「いじりすぎ」ファブリックの女王 odeonzaさんの映画レビュー(感想・評価)
いじりすぎ
ファブリックを世界ブランドに押し上げた「マリメッコ」の創業者アルミ・ラティアの半生がメインだが役者も悩みながら演じるという劇中劇、間接描写の手法をとっているのがユニーク。
ドキュメントとしても映画である以上、多少の脚色があることは常識でしょう、それをあえて距離をおいたのは何故でしょうね。
監督のヨールン・ドンネルさんは自身も1967年から1974年までマリメッコの取締役を務めていたのでアルミさんの人物像については良く知る人物の筈、2015年にはマリメッコの暴露本を発行、アルミとケッコネン大統領が出来ていたのは公然の秘密と書いているようです。
だからこそ単純には描けない女性と痛感していたのか、それとも人格破綻者のように感情剥き出しの行状を辛辣に描くことへの保険の趣旨だったのか・・。

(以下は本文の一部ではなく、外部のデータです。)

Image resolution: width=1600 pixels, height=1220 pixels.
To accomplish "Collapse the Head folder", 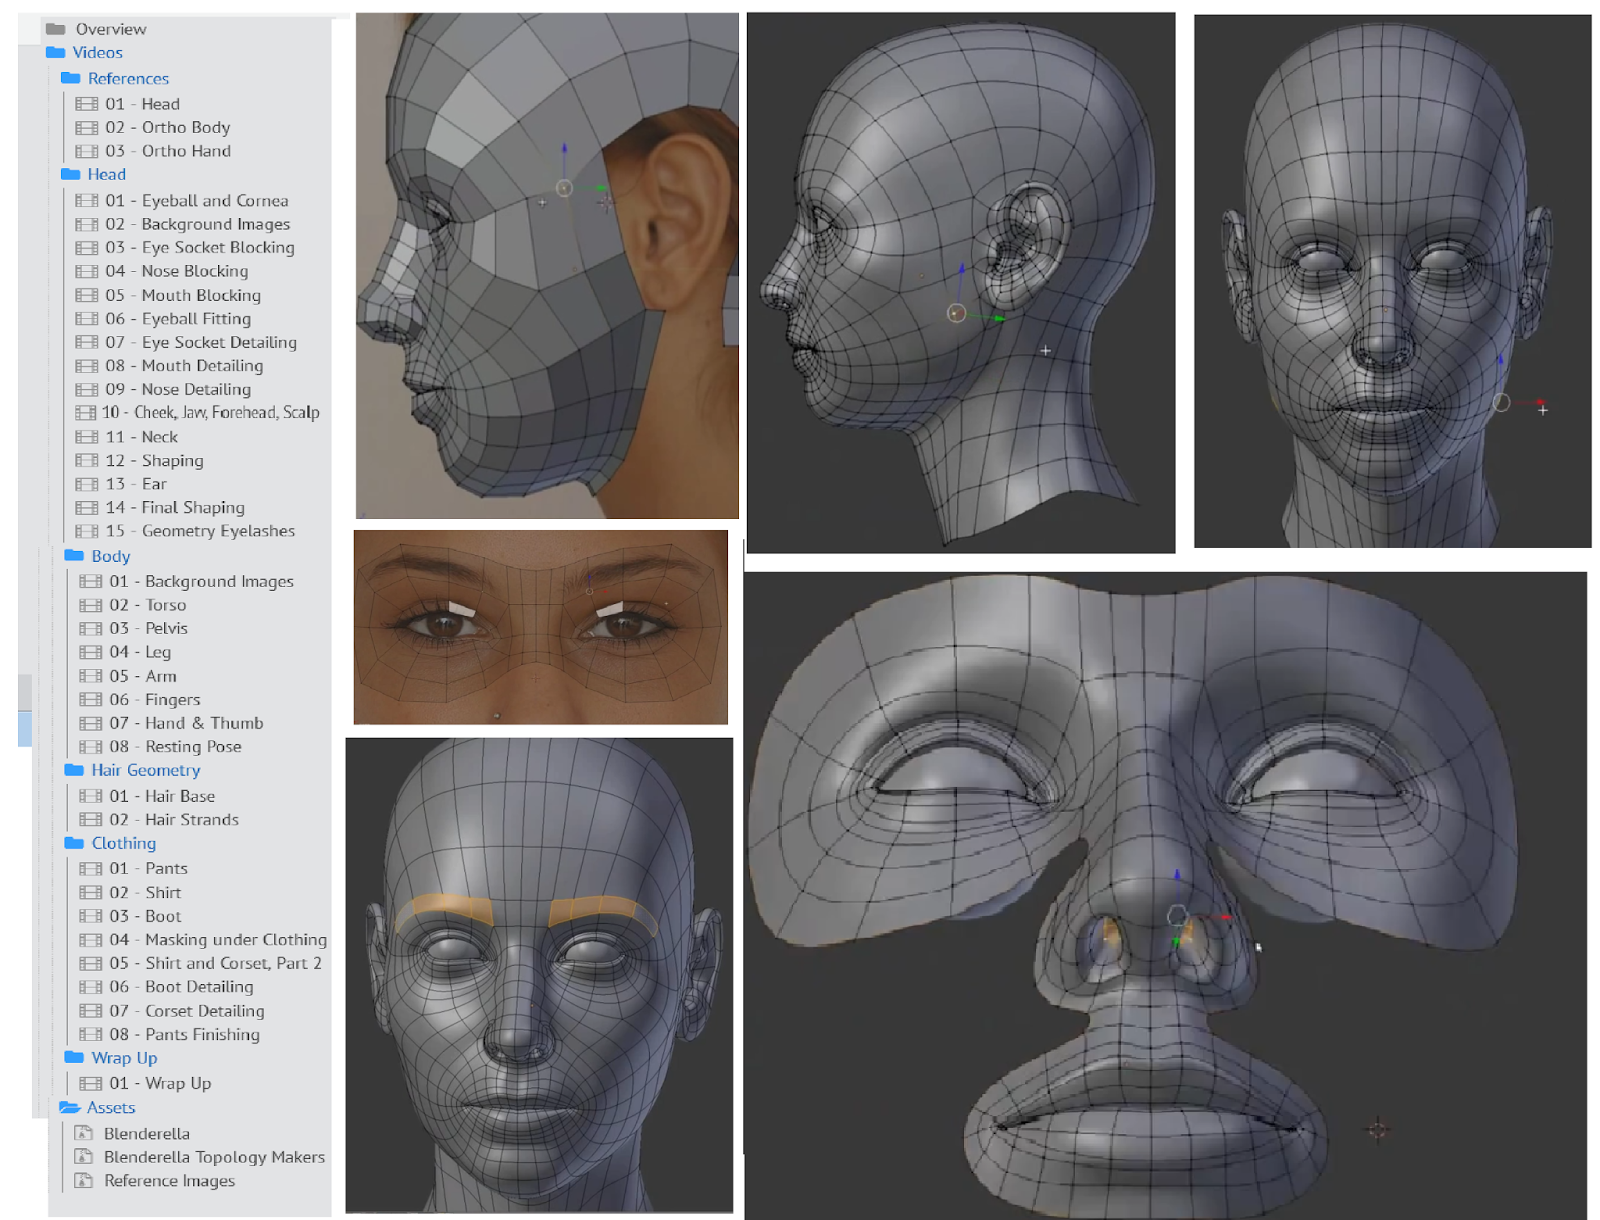I will pos(70,174).
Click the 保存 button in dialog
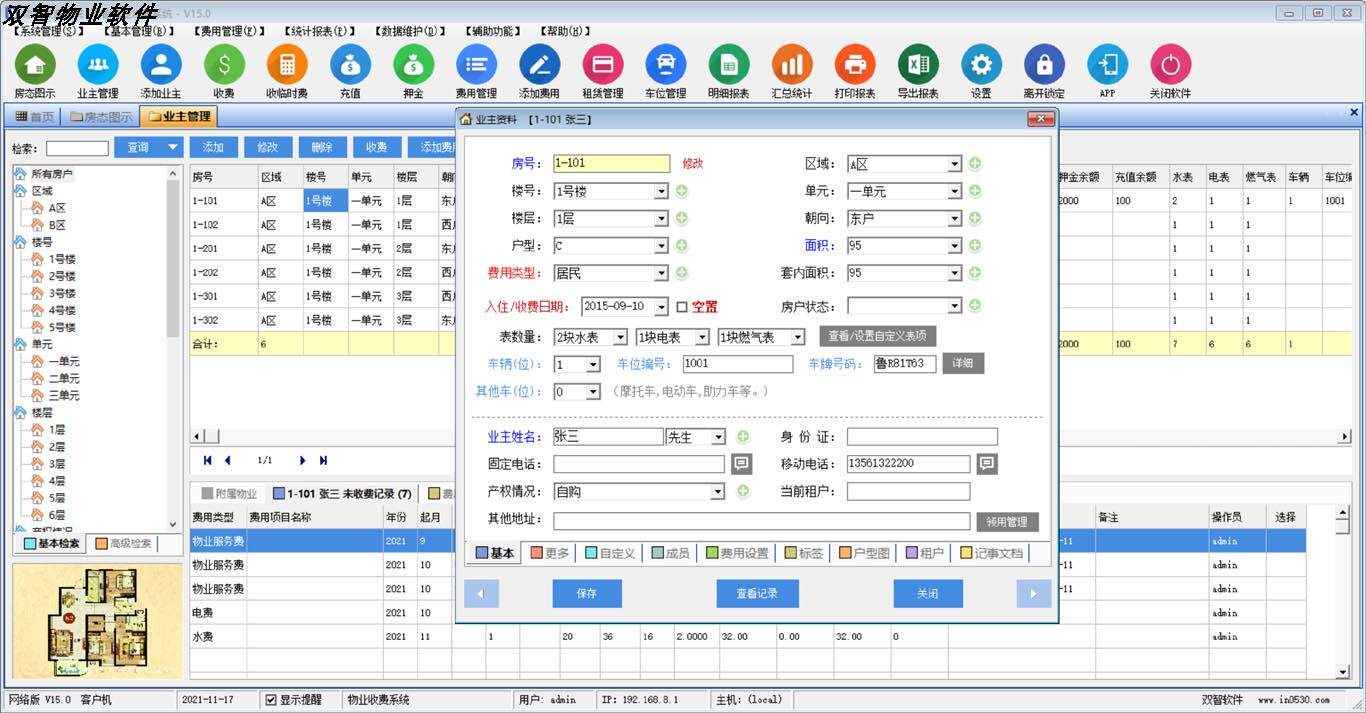 coord(587,593)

カジュアルなライフスタイルの提唱は時代にマッチ、ジャクリーン・ケネディが愛用したことで人気に火が付いた。占い師に頼るところは女性らしいが近代的な経営者としては失格でしょう、ヒステリックに振る舞ってもやっていけたのは女性だったから容認された節も伺えます。

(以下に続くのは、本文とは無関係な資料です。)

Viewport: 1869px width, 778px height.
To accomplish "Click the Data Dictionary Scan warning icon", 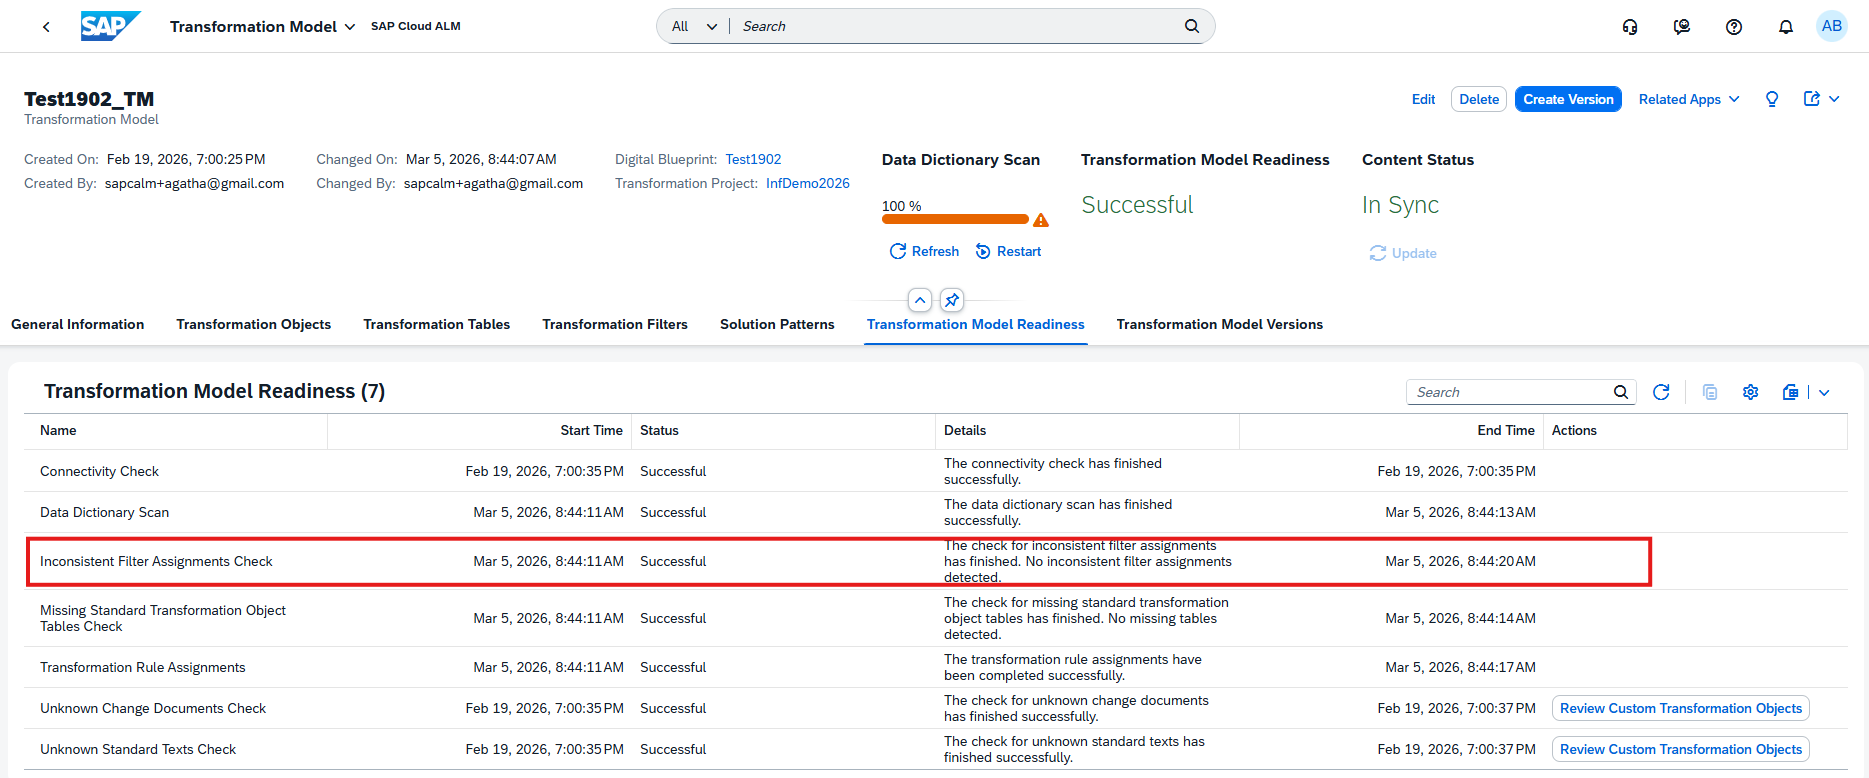I will click(x=1041, y=220).

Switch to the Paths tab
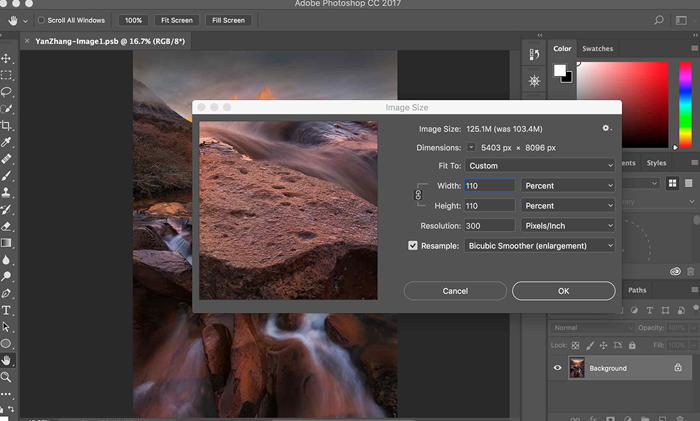[637, 290]
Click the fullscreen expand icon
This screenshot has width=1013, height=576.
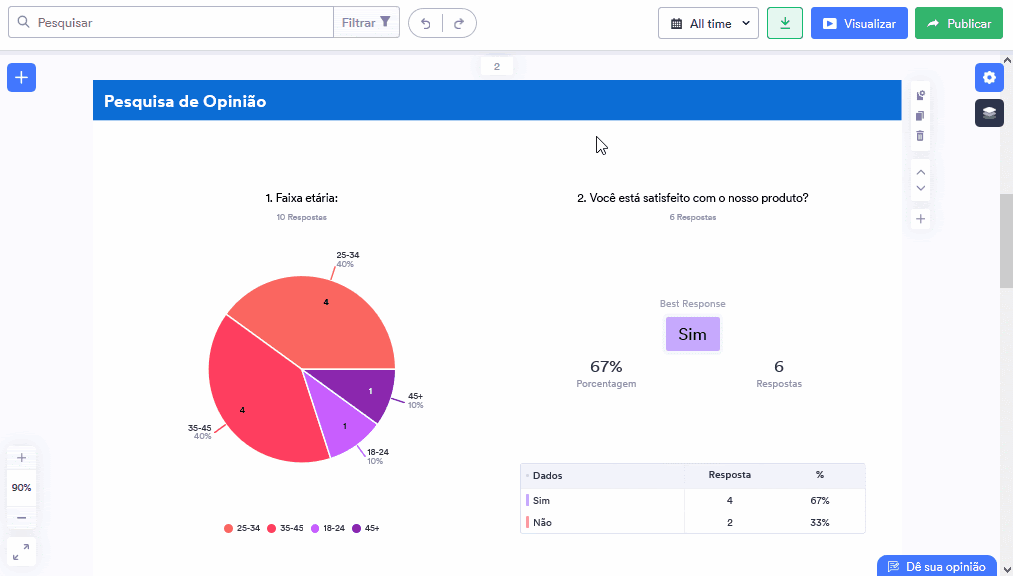pyautogui.click(x=21, y=551)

企業家の失敗と成功の苦労話は多いですが映画化される人物に共通するのはおしなべてそのカリスマ性でしょう。
カリスマ性は認めますが正直、おばさんが血眼になって喚いている演出は苦痛、お世辞にも美しいとは言い難いヌードシーンは何だったのでしょう、おまけに彼女ばかりか男性役員まで裸にするのでは悪ふざけとしか思えません、濡れ場こそ出てきませんでしたがドンネル監督は代表作「白地に黒(1968)」など大胆なセックス描写が定評のようです。
ウニッコ (Unikko) 柄くらいは観たことがありますが、おじさんなのでマリメッコへの関心も余り無く、劇中の作品紹介も地味、縞模様の部屋着はまるで囚人服のようでした。
監督はひょっとして劇中で首を斬られた役員なのか?、マリネッコに良いイメージが無いのかも知れないと醒めた目で観てしまいました。